━━━ Data ━━━

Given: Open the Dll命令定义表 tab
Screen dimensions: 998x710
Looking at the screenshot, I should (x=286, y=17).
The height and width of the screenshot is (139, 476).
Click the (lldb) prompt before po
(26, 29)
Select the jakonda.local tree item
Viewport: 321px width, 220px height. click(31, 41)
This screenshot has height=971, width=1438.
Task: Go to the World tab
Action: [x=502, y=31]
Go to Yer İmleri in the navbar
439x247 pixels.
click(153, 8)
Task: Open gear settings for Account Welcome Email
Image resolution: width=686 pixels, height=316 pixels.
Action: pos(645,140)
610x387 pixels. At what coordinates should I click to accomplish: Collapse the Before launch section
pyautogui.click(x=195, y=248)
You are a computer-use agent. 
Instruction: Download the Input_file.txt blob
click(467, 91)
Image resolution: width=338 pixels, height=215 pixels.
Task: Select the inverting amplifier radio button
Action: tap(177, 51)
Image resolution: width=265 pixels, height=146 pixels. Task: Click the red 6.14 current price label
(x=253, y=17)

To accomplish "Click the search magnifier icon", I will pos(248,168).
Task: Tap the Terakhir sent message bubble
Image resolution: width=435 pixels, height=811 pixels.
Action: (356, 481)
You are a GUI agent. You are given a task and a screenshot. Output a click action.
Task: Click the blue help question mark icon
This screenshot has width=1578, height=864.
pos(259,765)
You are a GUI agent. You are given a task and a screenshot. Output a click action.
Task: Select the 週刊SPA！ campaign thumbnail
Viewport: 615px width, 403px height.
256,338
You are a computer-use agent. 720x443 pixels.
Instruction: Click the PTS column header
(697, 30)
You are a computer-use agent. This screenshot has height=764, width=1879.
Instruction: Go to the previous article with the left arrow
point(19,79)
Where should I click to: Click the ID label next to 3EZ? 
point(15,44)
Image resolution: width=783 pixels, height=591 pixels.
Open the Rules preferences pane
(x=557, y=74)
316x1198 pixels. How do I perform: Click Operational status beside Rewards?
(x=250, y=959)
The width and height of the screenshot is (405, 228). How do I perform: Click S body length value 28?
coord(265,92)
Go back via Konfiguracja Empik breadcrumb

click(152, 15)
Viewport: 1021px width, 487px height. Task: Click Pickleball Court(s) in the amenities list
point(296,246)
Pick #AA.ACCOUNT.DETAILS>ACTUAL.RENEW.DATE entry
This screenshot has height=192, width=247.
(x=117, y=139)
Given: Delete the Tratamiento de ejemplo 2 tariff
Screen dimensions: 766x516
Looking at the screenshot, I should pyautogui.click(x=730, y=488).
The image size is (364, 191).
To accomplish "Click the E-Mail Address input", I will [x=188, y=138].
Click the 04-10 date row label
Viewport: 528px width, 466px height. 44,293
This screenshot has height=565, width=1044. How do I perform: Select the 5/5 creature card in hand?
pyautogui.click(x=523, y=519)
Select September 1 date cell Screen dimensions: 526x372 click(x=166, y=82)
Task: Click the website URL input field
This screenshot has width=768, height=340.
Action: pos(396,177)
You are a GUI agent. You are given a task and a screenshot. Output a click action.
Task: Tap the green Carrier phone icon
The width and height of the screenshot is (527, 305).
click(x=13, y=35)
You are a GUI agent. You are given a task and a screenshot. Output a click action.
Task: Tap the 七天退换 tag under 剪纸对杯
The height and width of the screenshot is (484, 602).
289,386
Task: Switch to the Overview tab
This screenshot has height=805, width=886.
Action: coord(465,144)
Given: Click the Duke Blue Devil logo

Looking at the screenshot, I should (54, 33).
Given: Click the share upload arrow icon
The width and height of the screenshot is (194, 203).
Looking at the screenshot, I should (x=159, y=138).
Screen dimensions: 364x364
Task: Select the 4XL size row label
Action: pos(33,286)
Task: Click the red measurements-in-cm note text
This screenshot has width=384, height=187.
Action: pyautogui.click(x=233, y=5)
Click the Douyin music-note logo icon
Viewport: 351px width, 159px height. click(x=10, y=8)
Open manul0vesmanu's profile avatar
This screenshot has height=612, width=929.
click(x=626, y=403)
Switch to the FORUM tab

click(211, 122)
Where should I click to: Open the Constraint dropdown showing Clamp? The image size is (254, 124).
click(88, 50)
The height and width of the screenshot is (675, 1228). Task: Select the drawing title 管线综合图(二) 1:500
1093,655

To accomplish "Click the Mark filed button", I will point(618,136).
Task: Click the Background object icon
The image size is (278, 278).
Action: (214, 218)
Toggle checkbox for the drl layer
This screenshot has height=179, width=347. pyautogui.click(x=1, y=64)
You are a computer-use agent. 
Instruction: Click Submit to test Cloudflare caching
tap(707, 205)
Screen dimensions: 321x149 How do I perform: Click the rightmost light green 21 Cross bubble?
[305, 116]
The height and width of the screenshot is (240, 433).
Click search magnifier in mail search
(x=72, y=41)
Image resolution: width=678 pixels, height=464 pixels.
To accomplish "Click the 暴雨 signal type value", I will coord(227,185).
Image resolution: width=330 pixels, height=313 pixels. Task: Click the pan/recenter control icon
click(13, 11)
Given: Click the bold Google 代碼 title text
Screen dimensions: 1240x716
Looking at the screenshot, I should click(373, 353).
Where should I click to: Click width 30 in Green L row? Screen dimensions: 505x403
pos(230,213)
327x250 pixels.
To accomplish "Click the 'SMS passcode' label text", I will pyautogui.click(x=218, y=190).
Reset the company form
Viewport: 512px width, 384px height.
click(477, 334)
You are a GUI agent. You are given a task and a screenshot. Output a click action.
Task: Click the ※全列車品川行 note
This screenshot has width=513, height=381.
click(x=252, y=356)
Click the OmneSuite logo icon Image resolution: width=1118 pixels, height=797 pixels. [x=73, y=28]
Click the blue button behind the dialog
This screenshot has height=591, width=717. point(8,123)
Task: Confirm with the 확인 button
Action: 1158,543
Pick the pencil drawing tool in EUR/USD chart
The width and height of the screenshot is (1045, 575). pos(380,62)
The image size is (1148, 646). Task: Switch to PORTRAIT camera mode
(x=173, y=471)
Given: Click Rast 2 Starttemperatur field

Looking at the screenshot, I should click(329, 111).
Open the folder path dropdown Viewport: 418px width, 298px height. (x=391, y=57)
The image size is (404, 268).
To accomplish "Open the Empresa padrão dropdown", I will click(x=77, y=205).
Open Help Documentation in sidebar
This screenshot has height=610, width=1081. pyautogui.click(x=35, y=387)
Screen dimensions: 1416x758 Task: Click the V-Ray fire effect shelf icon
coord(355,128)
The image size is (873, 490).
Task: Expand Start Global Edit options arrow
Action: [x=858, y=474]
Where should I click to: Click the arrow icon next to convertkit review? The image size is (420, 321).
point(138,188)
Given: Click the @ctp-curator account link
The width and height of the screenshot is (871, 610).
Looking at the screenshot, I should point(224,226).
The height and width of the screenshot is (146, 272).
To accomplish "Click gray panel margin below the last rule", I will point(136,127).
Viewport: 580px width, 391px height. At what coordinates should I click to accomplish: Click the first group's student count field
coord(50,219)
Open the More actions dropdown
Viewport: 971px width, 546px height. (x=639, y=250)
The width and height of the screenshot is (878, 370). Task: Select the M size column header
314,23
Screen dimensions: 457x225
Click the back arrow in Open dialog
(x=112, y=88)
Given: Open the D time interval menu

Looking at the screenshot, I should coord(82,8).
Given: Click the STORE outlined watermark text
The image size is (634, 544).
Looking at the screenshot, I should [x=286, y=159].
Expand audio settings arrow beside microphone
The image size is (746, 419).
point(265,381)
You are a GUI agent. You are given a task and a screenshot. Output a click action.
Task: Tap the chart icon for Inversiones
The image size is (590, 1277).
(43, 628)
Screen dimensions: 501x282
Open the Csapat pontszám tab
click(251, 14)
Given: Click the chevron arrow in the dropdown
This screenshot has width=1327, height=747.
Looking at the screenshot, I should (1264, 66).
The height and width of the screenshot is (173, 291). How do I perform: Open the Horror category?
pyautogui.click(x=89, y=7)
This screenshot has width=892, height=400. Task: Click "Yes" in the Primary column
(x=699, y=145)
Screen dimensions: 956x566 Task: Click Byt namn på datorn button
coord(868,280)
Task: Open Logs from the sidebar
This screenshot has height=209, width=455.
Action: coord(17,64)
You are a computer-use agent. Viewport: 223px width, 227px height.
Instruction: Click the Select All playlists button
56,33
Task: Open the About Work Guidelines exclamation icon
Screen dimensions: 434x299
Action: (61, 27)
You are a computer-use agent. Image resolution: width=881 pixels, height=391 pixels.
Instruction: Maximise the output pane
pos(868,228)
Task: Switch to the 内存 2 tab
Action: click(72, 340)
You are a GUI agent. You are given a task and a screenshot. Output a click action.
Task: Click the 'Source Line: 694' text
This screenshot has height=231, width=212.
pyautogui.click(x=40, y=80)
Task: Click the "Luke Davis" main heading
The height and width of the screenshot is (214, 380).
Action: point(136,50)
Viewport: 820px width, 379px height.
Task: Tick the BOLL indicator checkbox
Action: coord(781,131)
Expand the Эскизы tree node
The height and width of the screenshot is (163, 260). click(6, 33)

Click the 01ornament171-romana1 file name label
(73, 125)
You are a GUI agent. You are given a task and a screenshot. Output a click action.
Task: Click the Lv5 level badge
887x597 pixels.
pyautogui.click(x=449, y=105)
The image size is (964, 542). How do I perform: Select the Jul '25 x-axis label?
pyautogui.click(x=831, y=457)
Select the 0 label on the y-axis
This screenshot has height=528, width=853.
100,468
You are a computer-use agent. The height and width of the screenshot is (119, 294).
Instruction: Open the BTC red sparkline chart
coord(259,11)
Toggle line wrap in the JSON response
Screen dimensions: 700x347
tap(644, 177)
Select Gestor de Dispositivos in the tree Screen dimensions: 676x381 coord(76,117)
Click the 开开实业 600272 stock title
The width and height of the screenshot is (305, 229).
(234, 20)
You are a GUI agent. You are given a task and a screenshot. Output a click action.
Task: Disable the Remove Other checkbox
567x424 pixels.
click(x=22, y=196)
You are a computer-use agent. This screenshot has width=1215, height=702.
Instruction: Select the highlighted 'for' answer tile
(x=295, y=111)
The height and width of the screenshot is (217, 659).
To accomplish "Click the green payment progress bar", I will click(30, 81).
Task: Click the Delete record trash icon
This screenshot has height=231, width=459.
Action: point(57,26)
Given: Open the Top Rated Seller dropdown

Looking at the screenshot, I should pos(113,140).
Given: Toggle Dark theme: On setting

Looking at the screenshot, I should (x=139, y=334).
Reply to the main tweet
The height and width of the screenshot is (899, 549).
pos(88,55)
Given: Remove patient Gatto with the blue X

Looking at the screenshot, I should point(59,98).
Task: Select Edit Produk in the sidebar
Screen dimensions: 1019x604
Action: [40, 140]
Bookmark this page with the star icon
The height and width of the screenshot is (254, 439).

━━━

_Assignment_: All lines in the listing above with the string "settings" should be returned.

_Result of this task_:
Task: Open gear settings for Account Welcome Email
Expand audio settings arrow beside microphone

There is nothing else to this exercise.